The current study emphasizes minimizing classification errors, building on prior research achievements. Notably, Bhavini et al. (2023) and Akshma et al. (2022) achieved accuracies of 93.92% on Twitter and 88.48% on Reddit datasets, respectively. Ghosal et al. (2023) introduced a framework surpassing baseline models with 78% accuracy on Reddit. Tadesse et al. and Ning et al. also reached noteworthy accuracies of 93% and 84% on Reddit and Twitter datasets, respectively. Utilizing BERT feature extraction, this study achieved remarkable accuracies of 96% on Twitter and 97% on Reddit datasets, as detailed in Section 4.5.
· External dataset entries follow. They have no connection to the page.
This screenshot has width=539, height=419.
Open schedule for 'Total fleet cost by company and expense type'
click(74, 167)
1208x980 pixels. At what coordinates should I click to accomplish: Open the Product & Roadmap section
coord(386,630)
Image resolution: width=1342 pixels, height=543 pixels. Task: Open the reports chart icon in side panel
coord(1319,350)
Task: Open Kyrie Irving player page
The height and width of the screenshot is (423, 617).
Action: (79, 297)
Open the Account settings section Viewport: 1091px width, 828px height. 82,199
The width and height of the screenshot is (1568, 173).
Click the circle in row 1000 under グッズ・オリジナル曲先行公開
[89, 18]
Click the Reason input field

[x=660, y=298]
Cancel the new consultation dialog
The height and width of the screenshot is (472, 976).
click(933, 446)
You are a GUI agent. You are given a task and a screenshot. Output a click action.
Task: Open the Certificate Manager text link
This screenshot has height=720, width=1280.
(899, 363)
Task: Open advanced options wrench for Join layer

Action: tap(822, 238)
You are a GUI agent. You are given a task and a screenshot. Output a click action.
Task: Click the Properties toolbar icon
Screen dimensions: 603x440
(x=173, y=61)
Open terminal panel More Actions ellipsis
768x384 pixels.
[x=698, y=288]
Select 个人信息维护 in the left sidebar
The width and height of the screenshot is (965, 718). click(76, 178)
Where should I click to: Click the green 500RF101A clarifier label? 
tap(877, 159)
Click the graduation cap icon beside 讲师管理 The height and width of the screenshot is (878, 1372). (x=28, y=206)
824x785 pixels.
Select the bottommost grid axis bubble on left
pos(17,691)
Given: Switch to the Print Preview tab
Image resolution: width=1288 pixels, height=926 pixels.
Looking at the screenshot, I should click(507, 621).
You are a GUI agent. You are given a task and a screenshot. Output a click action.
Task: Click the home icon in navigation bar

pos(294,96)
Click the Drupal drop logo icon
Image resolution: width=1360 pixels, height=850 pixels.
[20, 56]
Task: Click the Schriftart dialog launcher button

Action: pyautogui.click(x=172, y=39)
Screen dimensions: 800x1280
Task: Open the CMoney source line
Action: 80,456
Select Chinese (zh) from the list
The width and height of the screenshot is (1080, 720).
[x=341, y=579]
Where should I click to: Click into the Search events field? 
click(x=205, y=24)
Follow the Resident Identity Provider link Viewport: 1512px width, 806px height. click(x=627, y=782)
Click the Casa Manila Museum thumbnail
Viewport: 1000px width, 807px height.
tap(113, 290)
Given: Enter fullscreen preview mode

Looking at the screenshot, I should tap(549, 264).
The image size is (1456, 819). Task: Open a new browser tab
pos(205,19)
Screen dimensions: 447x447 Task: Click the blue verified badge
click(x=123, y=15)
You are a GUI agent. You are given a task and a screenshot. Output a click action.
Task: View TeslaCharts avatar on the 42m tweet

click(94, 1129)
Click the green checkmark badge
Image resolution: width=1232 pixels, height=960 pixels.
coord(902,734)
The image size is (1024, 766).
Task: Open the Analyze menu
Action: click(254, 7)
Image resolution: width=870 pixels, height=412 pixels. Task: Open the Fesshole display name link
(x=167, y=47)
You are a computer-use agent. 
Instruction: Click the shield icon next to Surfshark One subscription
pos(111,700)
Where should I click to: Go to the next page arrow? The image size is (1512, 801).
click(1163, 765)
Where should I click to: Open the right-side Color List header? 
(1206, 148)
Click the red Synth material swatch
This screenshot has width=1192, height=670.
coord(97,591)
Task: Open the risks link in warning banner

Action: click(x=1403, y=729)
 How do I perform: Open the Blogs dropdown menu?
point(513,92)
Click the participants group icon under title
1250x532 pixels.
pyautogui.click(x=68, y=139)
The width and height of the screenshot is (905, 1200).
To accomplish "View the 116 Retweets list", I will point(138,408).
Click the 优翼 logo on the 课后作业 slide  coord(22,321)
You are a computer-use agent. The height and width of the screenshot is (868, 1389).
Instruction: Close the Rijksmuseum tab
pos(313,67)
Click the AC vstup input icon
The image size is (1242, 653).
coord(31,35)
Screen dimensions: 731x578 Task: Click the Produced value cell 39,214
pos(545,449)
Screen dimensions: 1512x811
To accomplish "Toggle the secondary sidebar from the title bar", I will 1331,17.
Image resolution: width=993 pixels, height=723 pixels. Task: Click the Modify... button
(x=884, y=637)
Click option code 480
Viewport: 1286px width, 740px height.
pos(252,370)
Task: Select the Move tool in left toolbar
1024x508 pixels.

The study’s limitation lies in its exclusive focus on text, overlooking behavioral cues from other formats like images, videos, audio clips, or emojis. Non-verbal cues and visual or auditory elements often convey emotions or behavioral changes not captured through text alone. User engagement frequency, posting patterns, and social interactions could provide valuable insights into behavior shifts and emotional well-being. Sole reliance on text analysis restricts findings, potentially missing subtle nuances in human interaction. Future research should integrate diverse data types and external contextual information to better understand behavior changes, disease markers, and mental health indicators on social media platforms.
Conclusion
The proposed model’s goal is to reduce the suicide rate in society by accurately detecting signs of suicidal intent in social media conversations. By analyzing behaviour changes and disease symptoms through social media data, this model aims to identify individuals at risk and provide timely medical care or assistance, which is crucial for effective suicide prevention. Unfortunately, ordinary life events and hardships can now have devastating consequences for individuals, their families, and their friends. Therefore, there is an urgent need for a reliable model that can effectively recognize and address posts related to suicide on social media. The proposed model, called the Stacked Classifier, combines several algorithms (Decision Tree, Random Forest, Gradient Boost) as base classifiers and employs XGBoost as the meta classifier to extract relevant information, achieving impressive accuracy rates of 97% for the Reddit dataset and 96% for the Twitter dataset.
The study’s limitation lies in its exclusive focus on text-based analysis, overlooking valuable cues from alternative formats such as images, videos, audio clips, or emojis. This hampers the understanding of non-verbal and contextual information crucial for discerning behavior and mental health indicators on social media. To address this, future research should integrate diverse data types and employ feature selection techniques to classify individuals with suicidal tendencies better. Investigating correlations between suicidal behavior and factors like family environment is essential, alongside leveraging advanced methodologies like FastText word embedding and diverse machine learning models for improved classification across datasets.